The first point is much easier to achieve than the second. Slot machines likely don't have a lot of interrupts built into the system-on-a-chip (SoC). So aside from a microphone, video camera, or antenna recording external events, you're going to be hard-pressed to get any sort of high-quality entropy into the generator. USB TRNGs are available all over the web, and cheap. When the firmware is ready to be deployed, read 512-bits out of the USB generator, hash it with SHA-256, and save the resulting hash on disk as an "entropy file".

Then all that is left is when the slot machine boots up and shuts down:

  • On startup, read the "entropy file" saved from the previous shutdown, to seed the CSPRNG.
  • On shutdown, save 256-bits of data out of the generator to disk as an "entropy file".

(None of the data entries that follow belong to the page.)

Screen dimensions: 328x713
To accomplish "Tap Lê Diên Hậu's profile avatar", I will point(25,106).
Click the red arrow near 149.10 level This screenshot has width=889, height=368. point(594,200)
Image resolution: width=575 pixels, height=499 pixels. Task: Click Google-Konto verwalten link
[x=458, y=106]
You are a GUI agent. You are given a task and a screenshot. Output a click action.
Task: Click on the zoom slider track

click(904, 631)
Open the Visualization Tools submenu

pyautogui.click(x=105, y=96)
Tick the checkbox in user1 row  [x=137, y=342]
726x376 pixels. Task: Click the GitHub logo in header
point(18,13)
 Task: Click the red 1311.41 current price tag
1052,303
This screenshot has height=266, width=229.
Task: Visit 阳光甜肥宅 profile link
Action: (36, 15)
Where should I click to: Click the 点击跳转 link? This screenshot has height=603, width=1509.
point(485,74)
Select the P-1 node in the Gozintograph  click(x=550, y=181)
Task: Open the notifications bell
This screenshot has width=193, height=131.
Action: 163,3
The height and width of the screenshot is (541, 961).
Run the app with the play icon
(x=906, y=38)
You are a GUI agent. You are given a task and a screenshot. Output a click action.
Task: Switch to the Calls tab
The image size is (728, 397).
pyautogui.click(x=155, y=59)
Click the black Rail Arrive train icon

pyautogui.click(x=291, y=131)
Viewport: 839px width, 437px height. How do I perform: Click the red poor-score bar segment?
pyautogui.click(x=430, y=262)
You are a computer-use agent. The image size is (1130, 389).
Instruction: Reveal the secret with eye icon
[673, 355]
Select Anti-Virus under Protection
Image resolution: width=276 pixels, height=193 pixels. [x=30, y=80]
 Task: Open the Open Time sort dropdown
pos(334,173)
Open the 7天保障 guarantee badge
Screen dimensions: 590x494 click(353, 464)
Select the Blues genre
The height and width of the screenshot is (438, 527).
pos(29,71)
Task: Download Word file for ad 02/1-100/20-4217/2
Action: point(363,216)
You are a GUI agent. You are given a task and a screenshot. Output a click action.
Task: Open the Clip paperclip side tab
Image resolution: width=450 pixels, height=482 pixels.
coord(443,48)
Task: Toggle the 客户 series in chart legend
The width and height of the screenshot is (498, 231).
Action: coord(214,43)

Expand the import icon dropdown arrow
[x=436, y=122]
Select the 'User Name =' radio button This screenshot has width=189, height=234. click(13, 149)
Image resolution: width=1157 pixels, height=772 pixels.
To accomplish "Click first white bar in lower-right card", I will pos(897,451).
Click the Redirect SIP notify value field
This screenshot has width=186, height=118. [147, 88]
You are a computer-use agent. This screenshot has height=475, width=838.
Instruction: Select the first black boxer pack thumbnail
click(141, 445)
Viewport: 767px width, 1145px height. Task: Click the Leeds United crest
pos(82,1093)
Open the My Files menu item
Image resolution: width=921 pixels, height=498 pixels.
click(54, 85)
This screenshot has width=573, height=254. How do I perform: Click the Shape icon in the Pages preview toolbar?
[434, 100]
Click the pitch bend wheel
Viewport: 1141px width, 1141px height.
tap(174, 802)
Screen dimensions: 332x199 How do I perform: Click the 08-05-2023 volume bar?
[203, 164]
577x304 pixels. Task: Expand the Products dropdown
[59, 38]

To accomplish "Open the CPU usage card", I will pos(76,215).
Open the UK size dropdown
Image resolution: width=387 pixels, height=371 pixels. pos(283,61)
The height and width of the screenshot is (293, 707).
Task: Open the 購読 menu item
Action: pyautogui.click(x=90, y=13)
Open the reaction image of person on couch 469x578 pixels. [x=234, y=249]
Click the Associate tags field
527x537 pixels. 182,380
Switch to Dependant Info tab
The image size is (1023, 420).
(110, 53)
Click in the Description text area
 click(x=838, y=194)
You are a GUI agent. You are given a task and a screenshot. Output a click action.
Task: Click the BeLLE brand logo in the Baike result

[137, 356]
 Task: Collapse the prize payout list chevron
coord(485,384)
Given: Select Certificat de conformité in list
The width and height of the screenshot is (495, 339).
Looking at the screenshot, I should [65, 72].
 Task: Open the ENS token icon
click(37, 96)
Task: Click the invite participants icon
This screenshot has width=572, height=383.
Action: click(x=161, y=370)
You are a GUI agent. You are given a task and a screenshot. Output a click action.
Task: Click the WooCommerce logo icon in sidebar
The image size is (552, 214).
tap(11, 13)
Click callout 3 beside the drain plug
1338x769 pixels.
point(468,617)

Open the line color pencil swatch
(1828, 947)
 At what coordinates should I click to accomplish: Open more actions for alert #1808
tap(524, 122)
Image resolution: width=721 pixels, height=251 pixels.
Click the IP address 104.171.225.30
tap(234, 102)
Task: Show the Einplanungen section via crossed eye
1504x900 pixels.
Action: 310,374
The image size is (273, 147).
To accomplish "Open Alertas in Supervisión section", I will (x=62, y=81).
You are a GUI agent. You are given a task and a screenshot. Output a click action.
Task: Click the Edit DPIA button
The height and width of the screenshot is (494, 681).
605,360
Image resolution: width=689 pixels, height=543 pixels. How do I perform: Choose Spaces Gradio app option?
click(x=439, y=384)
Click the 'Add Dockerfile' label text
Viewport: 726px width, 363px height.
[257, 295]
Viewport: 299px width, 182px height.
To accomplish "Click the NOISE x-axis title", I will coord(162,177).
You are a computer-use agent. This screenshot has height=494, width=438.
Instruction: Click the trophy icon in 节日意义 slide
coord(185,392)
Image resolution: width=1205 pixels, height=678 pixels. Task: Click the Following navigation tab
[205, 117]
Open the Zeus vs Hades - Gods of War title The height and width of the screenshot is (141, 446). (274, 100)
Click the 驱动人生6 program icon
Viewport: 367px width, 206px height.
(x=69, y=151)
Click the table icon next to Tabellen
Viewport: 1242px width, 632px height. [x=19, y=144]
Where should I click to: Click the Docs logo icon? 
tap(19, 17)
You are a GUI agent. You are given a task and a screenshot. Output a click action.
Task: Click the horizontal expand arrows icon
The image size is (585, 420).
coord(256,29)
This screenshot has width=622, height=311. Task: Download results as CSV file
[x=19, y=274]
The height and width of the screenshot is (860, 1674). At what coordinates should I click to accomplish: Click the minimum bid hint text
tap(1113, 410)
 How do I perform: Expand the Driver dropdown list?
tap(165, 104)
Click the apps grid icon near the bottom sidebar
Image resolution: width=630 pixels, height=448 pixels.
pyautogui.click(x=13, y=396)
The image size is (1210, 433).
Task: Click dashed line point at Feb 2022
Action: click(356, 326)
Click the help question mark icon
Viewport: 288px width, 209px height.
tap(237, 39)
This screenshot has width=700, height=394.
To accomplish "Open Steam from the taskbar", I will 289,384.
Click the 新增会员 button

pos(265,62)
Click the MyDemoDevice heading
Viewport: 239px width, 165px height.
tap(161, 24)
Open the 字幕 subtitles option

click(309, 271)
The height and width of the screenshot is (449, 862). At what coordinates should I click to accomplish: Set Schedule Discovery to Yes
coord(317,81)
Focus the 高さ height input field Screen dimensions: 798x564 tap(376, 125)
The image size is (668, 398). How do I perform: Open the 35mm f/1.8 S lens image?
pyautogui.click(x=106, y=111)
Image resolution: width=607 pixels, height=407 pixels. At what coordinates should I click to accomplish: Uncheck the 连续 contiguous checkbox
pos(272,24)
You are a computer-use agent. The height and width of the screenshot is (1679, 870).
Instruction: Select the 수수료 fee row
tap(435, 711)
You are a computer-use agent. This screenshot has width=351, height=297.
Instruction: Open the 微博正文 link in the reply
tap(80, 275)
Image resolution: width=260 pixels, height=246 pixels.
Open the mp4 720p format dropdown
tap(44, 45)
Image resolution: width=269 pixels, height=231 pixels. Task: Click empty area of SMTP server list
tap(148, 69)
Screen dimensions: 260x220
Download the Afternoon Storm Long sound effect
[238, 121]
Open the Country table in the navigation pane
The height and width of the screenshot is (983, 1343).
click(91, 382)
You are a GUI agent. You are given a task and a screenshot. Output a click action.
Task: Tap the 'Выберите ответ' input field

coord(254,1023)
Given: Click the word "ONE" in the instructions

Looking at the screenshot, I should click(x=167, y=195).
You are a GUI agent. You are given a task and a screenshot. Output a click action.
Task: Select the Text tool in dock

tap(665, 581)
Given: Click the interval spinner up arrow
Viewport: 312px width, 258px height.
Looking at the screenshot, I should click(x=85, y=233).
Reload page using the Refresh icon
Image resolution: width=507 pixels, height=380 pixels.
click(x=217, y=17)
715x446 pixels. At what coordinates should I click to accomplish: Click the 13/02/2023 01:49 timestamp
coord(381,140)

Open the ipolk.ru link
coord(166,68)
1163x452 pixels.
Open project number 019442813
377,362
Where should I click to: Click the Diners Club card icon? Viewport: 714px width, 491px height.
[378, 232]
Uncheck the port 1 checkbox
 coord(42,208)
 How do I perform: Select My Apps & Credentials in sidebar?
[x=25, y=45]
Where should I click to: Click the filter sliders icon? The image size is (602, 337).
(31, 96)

This is how most operating systems have solved the problem with their built-in CSPRNGs. Provided that the very first "entropy file" was initially seeded with a USB true HWRNG, the state of every slot machine will be always be different, and will always be unpredictable. Also, 256-bits is more than sufficient to make sure the initial state of the generator is unpredictable; physics proves it.

Of course, the SoC could have a HWRNG onboard, but then you run the risk of hardware failure, and the generator becoming predictable. This risk doesn't exist with software-based CSPRNGs, so provided you can always save the state of the generator on disk at shutdown, and read it on startup, you'll always have an unpredictable slot machine.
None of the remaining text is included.